THE TASK: The lines to be extracted begin at the line containing "Virtuals (299, 15)" and end at the last line of the data below; copy them exactly and leave out the pictures.

DATA TO PROCESS:

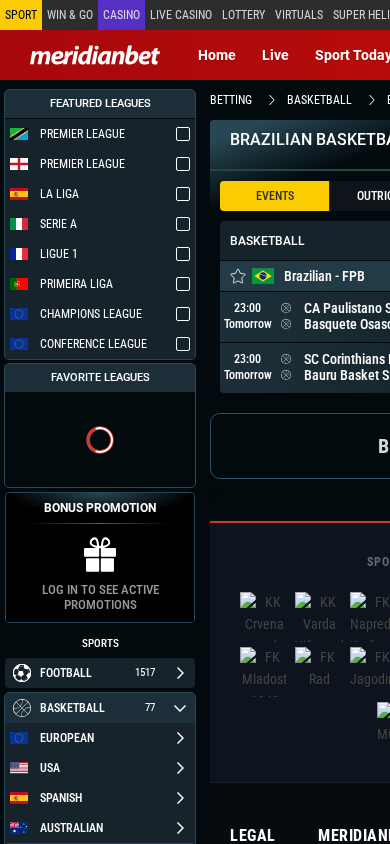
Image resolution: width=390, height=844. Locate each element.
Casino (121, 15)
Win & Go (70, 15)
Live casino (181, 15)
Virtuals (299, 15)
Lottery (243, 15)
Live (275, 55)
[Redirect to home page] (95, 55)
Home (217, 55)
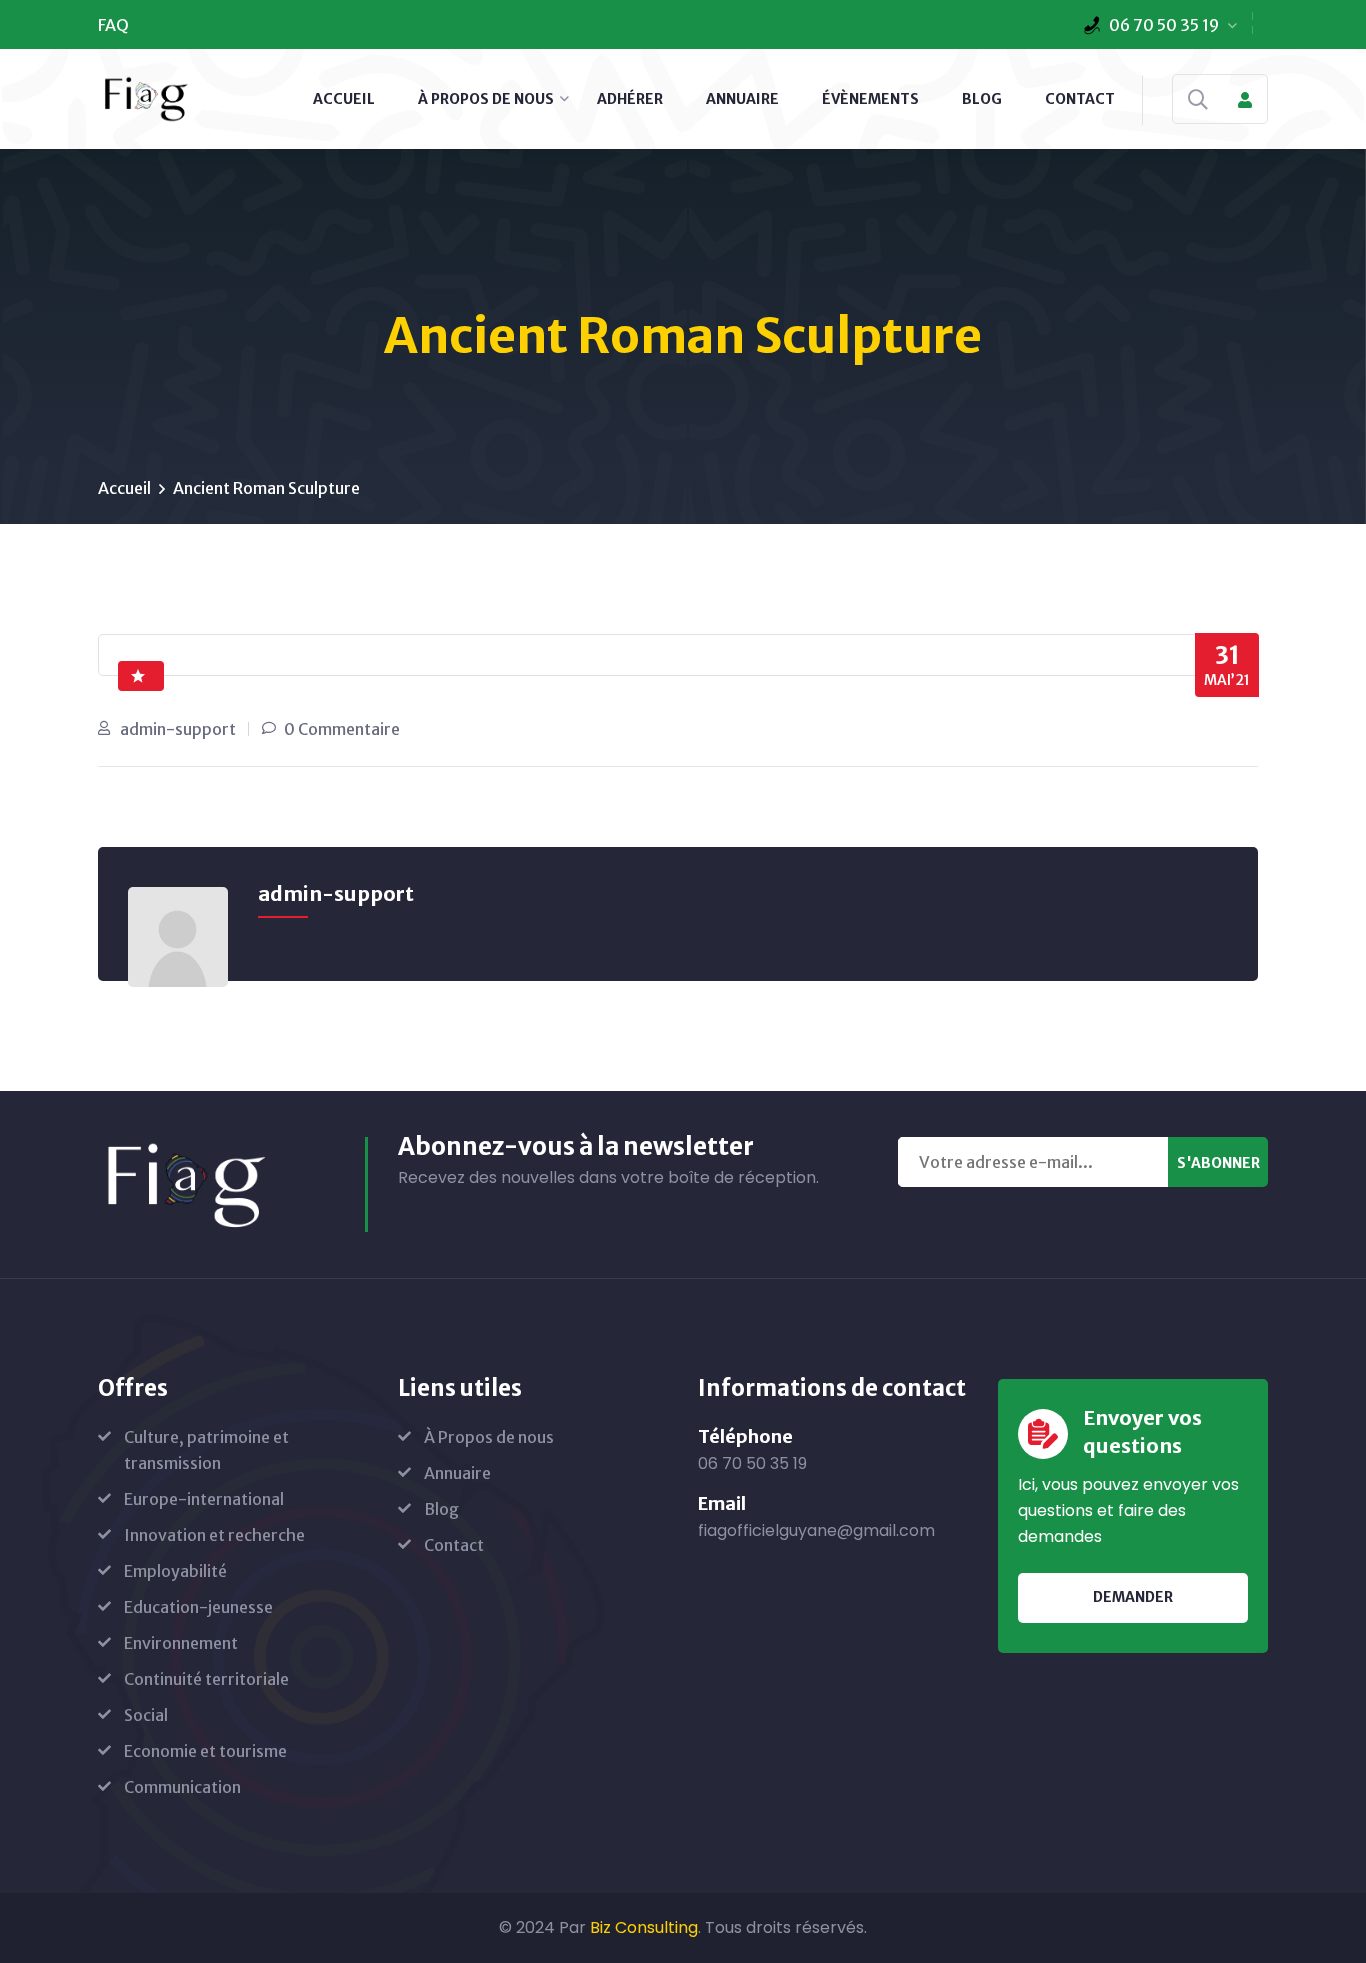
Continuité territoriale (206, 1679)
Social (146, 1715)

EXERCISE OUTPUT:
Virtuals (299, 15)
Lottery (243, 15)
Live (275, 55)
[Redirect to home page] (95, 55)
Home (217, 55)
Continuité territoriale (206, 1679)
Social (146, 1715)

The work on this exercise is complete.